(Pixel coordinate grounding data)
════════════════

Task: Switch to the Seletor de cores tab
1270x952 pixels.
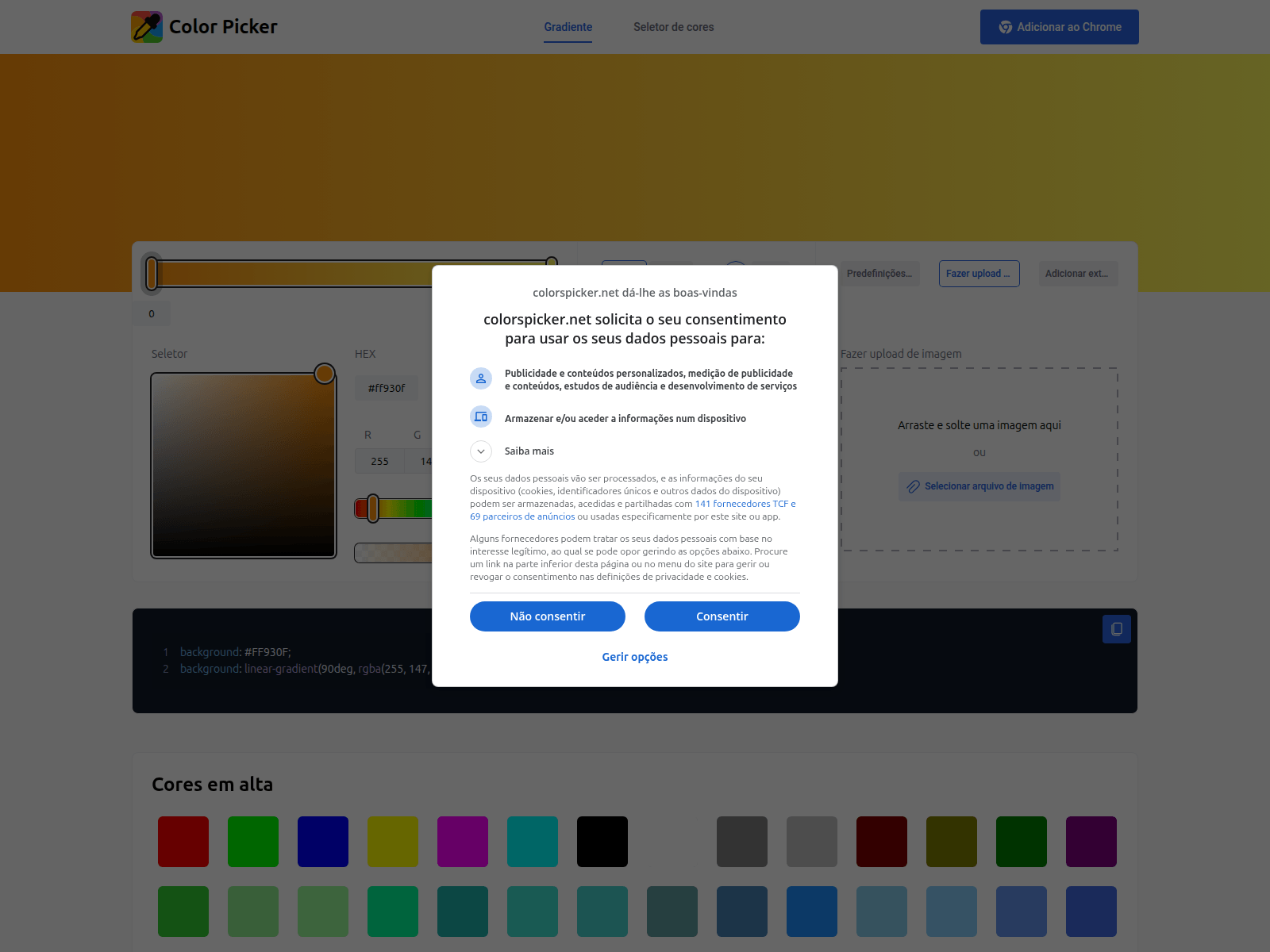Action: (673, 26)
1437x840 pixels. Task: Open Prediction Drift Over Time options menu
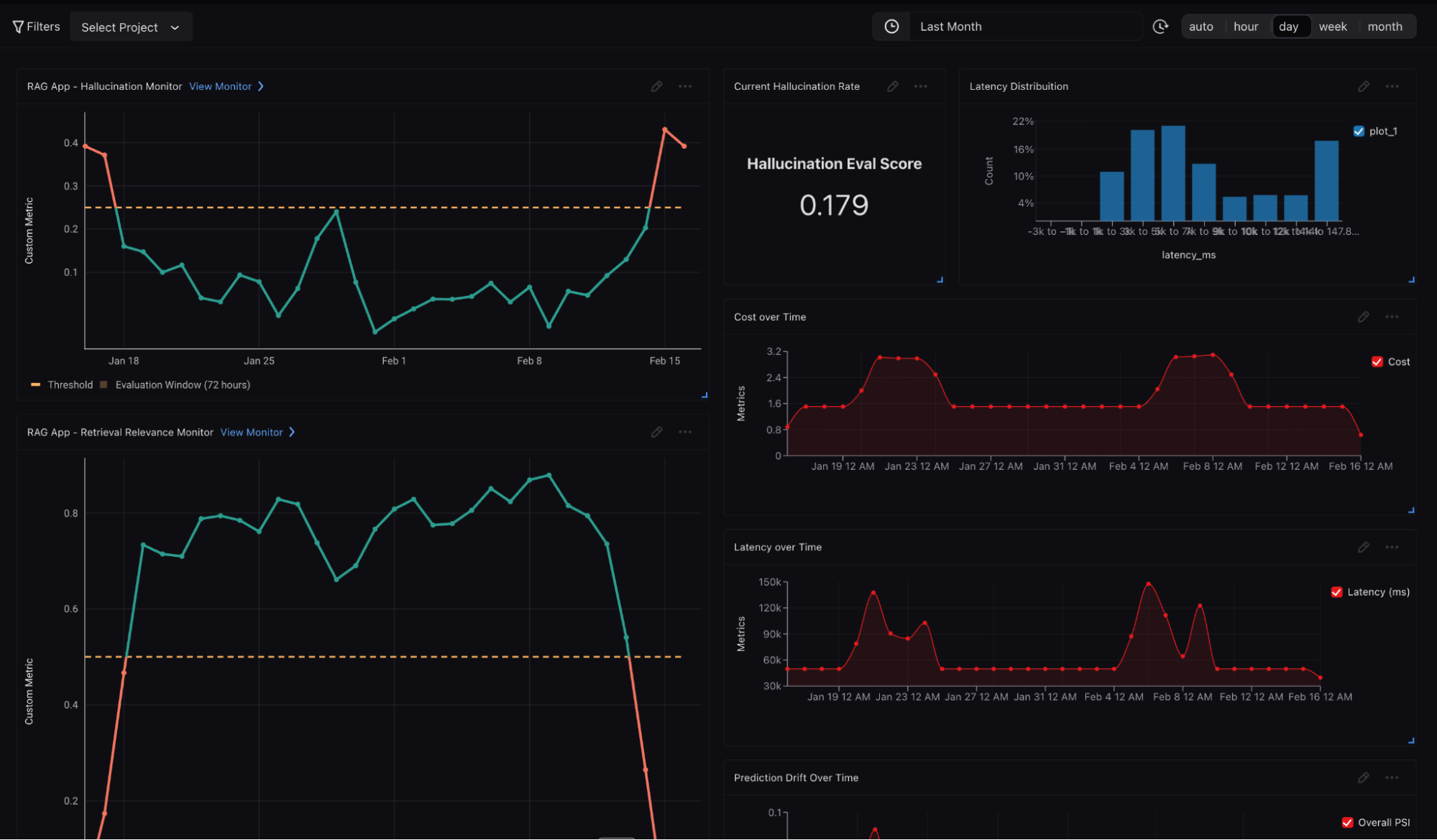1392,778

════════════════

### WORK ORDER
Leave the images out and print each entry exactly.

### WRITTEN REPLY
Task: Switch to the Seletor de cores tab
1270x952 pixels.
Action: (673, 26)
1437x840 pixels. Task: Open Prediction Drift Over Time options menu
1392,778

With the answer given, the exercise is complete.